Your task ▸ When a line in the listing contains the string "Activate", pick it out and copy it.
::::
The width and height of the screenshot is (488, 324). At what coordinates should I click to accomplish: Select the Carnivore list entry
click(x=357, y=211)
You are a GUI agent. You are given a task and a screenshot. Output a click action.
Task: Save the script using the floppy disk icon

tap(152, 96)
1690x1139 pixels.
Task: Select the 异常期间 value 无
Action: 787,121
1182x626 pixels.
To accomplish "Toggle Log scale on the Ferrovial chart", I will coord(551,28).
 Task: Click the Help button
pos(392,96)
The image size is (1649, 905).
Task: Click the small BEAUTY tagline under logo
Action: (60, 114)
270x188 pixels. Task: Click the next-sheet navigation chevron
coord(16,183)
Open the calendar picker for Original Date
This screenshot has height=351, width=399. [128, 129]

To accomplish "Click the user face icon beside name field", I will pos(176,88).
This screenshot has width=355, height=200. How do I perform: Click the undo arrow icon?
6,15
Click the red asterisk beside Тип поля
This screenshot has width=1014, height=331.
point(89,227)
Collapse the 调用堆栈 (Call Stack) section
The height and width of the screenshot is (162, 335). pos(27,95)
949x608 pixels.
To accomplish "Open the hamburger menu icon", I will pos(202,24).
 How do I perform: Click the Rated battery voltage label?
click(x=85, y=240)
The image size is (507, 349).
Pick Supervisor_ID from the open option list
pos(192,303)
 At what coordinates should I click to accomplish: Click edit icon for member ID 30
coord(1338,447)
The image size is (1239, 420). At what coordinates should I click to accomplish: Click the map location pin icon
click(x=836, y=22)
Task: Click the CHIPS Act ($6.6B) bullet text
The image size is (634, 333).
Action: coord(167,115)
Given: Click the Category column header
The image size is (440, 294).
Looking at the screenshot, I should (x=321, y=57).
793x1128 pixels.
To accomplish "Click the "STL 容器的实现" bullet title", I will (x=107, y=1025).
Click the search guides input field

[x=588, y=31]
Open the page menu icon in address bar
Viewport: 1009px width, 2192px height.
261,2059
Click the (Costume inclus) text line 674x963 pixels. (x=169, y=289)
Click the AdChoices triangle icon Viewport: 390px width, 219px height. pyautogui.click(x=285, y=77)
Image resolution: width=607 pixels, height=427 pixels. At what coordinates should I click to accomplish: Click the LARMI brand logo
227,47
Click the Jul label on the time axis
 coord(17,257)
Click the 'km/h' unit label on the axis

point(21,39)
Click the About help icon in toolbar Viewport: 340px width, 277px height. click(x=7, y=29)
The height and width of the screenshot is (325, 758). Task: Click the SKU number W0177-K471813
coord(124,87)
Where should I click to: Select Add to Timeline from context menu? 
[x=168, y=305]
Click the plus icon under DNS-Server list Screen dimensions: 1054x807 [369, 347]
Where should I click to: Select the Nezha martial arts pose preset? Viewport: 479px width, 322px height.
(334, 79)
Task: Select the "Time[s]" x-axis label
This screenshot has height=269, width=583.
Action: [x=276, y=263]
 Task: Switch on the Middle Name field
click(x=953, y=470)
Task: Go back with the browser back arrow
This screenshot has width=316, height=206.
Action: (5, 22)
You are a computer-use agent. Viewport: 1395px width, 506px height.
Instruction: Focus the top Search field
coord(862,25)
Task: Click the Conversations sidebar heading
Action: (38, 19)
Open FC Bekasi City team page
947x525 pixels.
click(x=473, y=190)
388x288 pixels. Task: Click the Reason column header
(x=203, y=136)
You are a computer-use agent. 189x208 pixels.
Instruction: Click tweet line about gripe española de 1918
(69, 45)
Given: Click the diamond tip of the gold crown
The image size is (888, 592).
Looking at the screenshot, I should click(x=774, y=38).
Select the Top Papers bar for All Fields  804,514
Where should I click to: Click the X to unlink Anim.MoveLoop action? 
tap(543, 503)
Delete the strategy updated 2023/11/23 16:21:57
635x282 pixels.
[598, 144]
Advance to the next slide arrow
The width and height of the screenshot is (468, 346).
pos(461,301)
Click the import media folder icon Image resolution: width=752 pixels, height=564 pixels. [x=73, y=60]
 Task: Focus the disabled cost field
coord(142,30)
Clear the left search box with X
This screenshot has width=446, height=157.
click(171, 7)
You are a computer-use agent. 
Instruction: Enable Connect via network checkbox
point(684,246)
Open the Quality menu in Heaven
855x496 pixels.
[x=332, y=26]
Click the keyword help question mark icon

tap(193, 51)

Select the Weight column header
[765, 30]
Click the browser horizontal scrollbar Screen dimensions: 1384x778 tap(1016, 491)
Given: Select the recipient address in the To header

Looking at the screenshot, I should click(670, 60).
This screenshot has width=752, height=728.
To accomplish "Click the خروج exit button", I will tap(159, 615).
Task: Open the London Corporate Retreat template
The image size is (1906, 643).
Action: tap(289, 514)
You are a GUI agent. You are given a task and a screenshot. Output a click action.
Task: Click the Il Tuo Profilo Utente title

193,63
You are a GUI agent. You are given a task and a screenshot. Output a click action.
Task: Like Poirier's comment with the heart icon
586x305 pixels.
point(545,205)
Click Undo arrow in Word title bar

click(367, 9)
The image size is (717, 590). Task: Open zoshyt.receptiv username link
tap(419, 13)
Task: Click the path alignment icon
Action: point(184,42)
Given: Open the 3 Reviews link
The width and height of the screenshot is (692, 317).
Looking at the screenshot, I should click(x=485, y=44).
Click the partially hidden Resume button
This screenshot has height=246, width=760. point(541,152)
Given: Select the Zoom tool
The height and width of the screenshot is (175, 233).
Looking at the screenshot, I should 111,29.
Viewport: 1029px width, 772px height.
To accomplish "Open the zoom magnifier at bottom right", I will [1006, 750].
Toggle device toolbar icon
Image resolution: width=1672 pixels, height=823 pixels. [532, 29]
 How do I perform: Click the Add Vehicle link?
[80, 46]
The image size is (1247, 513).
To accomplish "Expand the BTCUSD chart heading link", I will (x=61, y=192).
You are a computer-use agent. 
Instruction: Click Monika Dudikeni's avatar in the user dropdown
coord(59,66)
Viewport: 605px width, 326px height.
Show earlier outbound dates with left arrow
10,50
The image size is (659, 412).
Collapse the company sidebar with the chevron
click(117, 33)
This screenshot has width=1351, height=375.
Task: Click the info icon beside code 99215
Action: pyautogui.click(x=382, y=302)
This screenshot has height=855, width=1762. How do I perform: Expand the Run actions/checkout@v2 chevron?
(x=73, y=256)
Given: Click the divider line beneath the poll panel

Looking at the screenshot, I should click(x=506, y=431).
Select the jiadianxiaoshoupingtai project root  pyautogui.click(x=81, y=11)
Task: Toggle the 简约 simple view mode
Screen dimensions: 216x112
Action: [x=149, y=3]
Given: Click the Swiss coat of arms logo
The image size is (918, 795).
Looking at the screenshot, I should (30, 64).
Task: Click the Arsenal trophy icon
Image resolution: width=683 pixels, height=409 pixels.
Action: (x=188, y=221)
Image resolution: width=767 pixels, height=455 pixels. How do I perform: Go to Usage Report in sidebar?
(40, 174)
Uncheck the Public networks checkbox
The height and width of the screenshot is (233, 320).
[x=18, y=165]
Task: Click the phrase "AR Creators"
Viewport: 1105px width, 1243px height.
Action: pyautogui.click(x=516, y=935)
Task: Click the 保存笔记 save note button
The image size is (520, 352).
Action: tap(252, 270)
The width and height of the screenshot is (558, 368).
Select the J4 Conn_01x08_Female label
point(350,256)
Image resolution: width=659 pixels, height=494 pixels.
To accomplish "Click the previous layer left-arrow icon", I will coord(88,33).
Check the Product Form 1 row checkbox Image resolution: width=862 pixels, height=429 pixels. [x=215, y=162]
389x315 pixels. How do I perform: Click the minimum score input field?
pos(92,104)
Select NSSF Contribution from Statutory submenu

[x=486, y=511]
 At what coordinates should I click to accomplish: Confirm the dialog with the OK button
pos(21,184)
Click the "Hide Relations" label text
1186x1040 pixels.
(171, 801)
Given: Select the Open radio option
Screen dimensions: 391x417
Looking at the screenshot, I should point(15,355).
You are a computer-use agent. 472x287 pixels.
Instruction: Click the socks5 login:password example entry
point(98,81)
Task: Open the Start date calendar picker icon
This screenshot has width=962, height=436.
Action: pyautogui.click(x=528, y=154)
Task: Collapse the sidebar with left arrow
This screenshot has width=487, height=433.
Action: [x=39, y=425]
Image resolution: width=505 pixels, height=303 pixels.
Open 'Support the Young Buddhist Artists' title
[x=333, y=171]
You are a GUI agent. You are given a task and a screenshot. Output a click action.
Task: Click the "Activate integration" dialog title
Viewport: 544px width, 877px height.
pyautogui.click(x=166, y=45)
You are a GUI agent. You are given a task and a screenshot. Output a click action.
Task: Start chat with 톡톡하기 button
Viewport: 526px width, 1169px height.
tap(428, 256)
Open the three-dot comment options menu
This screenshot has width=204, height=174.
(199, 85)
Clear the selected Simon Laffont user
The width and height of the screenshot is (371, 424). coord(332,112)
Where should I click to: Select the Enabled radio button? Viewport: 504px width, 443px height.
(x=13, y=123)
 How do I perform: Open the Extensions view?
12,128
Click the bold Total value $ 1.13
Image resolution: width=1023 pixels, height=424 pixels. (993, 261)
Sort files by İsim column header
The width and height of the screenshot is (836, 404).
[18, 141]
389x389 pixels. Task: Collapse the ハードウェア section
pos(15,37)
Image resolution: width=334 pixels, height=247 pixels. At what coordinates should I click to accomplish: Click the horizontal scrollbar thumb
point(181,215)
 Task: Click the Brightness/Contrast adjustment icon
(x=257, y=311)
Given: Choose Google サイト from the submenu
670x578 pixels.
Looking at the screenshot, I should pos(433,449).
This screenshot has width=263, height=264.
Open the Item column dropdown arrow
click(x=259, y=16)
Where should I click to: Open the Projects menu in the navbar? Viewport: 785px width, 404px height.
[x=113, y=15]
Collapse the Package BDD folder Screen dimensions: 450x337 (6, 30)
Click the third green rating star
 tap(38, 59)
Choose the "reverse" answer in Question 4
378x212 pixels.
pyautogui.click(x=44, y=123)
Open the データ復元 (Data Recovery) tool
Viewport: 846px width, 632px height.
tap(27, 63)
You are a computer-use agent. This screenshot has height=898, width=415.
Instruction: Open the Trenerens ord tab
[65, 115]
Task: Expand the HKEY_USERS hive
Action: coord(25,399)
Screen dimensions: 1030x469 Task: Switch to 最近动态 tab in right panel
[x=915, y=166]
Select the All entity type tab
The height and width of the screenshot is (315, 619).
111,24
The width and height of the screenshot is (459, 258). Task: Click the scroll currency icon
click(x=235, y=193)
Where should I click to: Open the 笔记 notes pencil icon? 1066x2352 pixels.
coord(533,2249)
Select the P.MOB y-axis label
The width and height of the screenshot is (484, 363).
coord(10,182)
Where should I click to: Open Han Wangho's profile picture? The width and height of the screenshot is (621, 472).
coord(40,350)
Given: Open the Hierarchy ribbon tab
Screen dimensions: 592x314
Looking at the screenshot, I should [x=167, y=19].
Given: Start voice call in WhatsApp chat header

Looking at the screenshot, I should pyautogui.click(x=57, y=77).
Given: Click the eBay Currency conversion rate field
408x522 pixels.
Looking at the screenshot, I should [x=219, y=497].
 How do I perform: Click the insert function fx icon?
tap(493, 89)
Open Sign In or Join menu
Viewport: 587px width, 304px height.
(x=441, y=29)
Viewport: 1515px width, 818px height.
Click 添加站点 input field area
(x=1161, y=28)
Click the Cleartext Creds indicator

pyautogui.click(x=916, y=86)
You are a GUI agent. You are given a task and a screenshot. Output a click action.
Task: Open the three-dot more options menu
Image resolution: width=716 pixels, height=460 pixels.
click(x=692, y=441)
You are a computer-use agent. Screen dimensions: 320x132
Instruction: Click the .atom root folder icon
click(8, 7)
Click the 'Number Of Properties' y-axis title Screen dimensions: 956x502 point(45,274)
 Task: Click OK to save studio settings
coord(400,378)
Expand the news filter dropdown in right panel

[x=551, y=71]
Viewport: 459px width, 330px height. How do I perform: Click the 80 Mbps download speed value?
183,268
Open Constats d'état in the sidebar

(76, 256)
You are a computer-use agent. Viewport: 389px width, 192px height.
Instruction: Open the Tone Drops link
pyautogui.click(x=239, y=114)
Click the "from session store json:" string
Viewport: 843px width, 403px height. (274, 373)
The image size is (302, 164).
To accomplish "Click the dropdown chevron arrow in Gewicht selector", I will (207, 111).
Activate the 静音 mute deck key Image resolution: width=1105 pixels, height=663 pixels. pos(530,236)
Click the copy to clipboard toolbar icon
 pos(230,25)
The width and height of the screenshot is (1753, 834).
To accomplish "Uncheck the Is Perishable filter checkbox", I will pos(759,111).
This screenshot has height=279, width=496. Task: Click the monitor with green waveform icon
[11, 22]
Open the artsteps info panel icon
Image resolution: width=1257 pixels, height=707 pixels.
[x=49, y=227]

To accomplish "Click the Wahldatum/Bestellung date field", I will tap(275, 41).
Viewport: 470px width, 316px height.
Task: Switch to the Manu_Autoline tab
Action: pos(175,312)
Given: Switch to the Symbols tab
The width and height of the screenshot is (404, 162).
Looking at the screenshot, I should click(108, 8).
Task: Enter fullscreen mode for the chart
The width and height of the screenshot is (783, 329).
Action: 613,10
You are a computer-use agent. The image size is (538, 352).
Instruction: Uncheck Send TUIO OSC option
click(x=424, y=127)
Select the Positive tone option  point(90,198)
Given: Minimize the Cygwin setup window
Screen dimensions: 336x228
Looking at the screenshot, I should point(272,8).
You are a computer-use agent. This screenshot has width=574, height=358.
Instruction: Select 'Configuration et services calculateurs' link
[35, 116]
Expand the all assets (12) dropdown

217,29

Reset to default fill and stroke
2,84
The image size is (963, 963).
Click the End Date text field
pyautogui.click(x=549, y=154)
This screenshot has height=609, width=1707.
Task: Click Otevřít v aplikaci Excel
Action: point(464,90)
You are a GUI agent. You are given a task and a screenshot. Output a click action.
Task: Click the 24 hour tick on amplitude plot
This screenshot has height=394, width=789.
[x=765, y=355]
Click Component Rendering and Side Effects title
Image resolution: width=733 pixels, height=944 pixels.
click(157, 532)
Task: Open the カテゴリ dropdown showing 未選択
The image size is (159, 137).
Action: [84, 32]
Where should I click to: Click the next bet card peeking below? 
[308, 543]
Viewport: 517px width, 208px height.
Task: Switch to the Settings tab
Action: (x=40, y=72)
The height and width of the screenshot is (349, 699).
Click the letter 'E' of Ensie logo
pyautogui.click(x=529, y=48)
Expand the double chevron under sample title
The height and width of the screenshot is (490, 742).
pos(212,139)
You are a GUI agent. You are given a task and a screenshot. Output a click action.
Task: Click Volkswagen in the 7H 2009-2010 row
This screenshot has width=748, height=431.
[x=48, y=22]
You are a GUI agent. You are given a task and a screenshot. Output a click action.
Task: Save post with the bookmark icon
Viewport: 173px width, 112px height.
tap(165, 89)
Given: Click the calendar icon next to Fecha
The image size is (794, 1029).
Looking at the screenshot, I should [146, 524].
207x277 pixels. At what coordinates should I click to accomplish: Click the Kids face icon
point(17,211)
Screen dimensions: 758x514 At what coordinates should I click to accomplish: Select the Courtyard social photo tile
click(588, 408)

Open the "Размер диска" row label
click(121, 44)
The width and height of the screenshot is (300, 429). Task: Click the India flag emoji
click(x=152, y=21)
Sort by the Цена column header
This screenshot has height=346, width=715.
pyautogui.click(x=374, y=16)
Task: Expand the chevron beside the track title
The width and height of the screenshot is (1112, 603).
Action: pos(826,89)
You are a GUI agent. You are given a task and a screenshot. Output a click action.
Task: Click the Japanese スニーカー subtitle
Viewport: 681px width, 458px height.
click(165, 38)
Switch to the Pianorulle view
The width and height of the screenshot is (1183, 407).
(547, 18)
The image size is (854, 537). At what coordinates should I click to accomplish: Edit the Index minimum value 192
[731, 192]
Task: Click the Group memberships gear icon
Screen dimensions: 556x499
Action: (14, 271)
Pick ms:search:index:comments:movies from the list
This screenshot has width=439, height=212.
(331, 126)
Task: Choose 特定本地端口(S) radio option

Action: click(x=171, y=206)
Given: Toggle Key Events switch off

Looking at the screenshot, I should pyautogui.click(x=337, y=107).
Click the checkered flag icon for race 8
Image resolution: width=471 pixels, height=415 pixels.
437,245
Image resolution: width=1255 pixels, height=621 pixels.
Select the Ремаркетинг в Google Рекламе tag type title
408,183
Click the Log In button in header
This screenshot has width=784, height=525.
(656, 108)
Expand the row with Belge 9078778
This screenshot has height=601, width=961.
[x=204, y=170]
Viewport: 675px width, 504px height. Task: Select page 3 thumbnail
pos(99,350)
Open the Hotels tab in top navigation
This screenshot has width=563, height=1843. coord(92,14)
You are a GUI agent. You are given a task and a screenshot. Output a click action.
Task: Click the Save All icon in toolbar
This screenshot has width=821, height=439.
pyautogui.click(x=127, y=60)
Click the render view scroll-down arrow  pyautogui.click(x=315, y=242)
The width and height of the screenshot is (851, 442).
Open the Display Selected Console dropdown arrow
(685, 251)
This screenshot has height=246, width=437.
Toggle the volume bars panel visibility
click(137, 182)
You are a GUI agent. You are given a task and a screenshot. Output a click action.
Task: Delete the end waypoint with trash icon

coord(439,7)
::::
Response to this task ▸
Task: Click the "Activate integration" dialog title
Activate the 静音 mute deck key Image resolution: width=1105 pixels, height=663 pixels. pos(530,236)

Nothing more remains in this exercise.